Bunun en iyi örneğini, 70' li - 80' li yıllarda Türkiye'de gördük.

İstikrar, tek vatanda, tek millette, tek bayraktadır! Yönetim krizidir, istikrarı bozan!

Orta Doğu'ya indiğimiz zaman ne görüyoruz?


Diktalar, monarşiler, krallar...

"Seçilmiş hükumet" deseler bile, başa gelen şahıs diktatör...

Seçimle geliyor, fakat "dikta" hükmünü devam ettiriyor.

Yemen'de dikta, Emirliklerde dikta, İran'da Ayetullahlar varken diktalara ne lüzum var!

Bugün Katar meselesine baktığımız zaman, Katar'a karşı çıkan ülkelerin hepsi dikta! Kimin diktası?

İngiltere'ye biat edenlerin diktası!

Velhasıl, burada diktatörlüğü yıkmak değildir amaç!

"Siz diktatörlüğünüzde rahat bir şekilde oturun, zenginliğinizi bize devredin, etmezseniz! eğer; iç savaşla, alternatifinizi tahta çıkartırım!"

Bugün Kral Salman ölse, 50 tane çocuğu var; meşru yada gayri meşru... Bunlardan 3- 5 i veliaht...

Peki Kral salman öldü, bu 3-5 in hangisi tahta çıkacak?

Bunlardan biri Amerikalı, biri İngiliz, biri Alman... Hiç biri Arap değil!

Biri Amerika'da eğitim alır, Amerikan Suudisi olur; diğeri İngiltere'de eğitim alır, İngiliz Suudisi olur, diğeri Fransa'da...

Çünkü I.Meşrutiyet'ten sonra tüm veliaht ve prenslere Fransa'da eğitim alma zorunluluğu getirildi.

Ne dediler? "Avrupa'da eğitim alacaksın ve çağdaş, medeni olacaksın!"

Ve bu bir imtiyaz değildi, bu bir emirdi!

Fakat bize imtiyaz diye gösterildi.

Bütün Arap prensleri; biri Amerika'da, biri Fransa'da, diğeri Almanya'da eğitim aldı mı? Aldı...

Mısır'ı yönetenler dışarıda eğitim aldı mı? Aldı... Libya'yı yönetenler?
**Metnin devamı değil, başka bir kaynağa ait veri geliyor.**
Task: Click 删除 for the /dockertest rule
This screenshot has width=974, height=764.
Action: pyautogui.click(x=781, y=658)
Aldı...

Bunun en popüler örneği Ürdün'dür . Çünkü adam zaten %50 İngiliz geni taşıyor!

Kral Abdullah... Sarışın, mavi gözlü bir Arap kralı... 
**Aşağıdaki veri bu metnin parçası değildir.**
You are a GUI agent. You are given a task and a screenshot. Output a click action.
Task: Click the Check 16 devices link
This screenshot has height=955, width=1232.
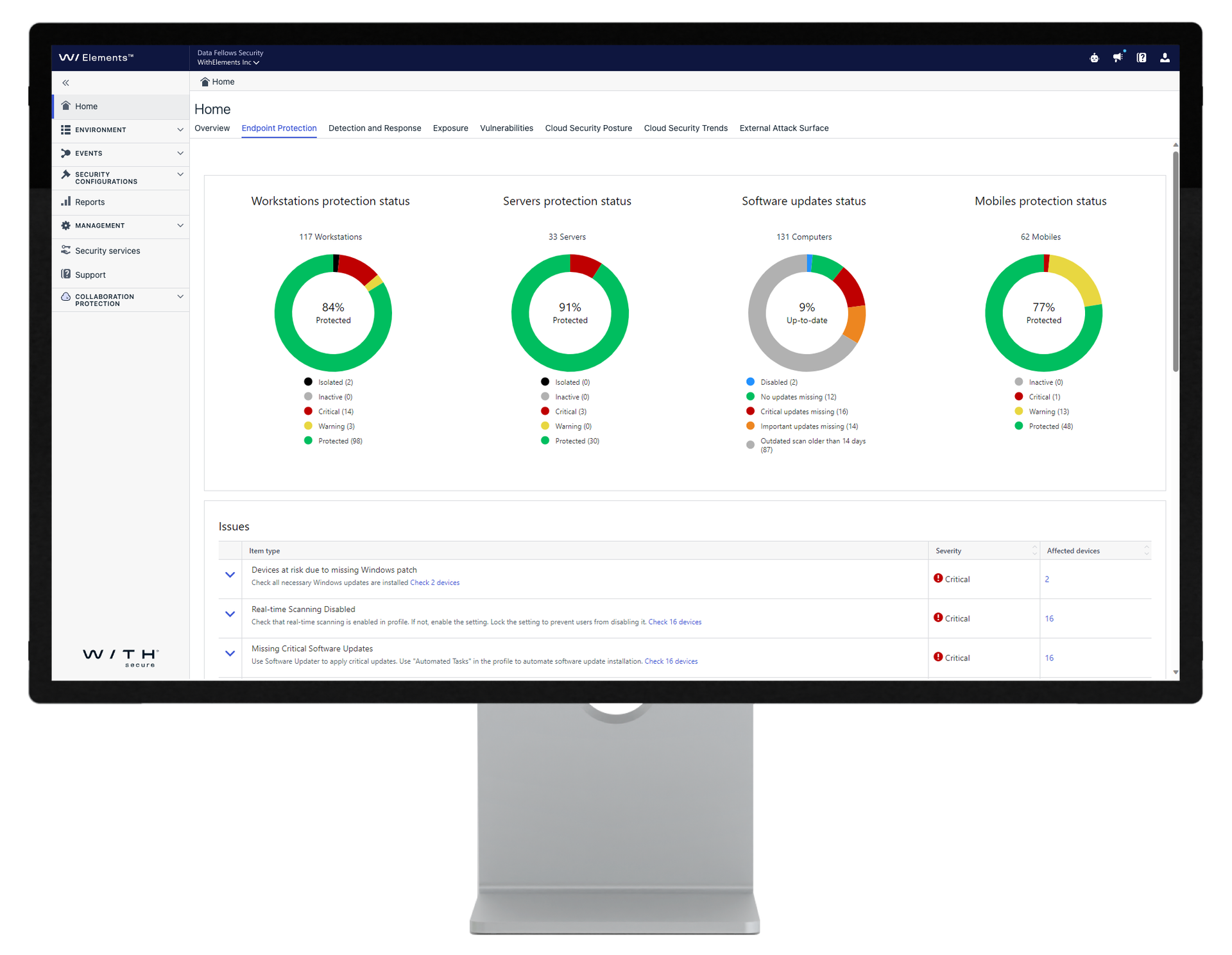(x=674, y=621)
Şimdi İngiltere'de büyümüş, eğitim almış bir köpek, yaladığı çanağa ihanet eder mi?

Eğer o, kedi olsaydı sahip aramazdı, "Her şeyin sahibi benim." derdi.

Köpek olduğu için, sahibine ihanet etmez!

Çünkü onlara giydirilmiş bir tasma var ve bu onlara çocukluklarından giydirildi!


Çoban akıllıysa sürüyü gütmez! Çoban köpeğine güddürür. Kendisi sadece başında durur!

İngiltere akıllı bir çobandır!

O kadar akıllıdır ki İngiltere, bütün dünyadaki sürüleri güdebilesi için çoban köpeklerini eğitir, sonra başında durur!

Her şey yolunda ise; köpeklerin çanağına ihtiyacı kadar yemeğini atar, geri kalanların hepsini cebine koyar! 


Bu sadece Orta Doğu'da değil, tüm dünyada İngilizlerin oynadığı stratejik bir oyundur!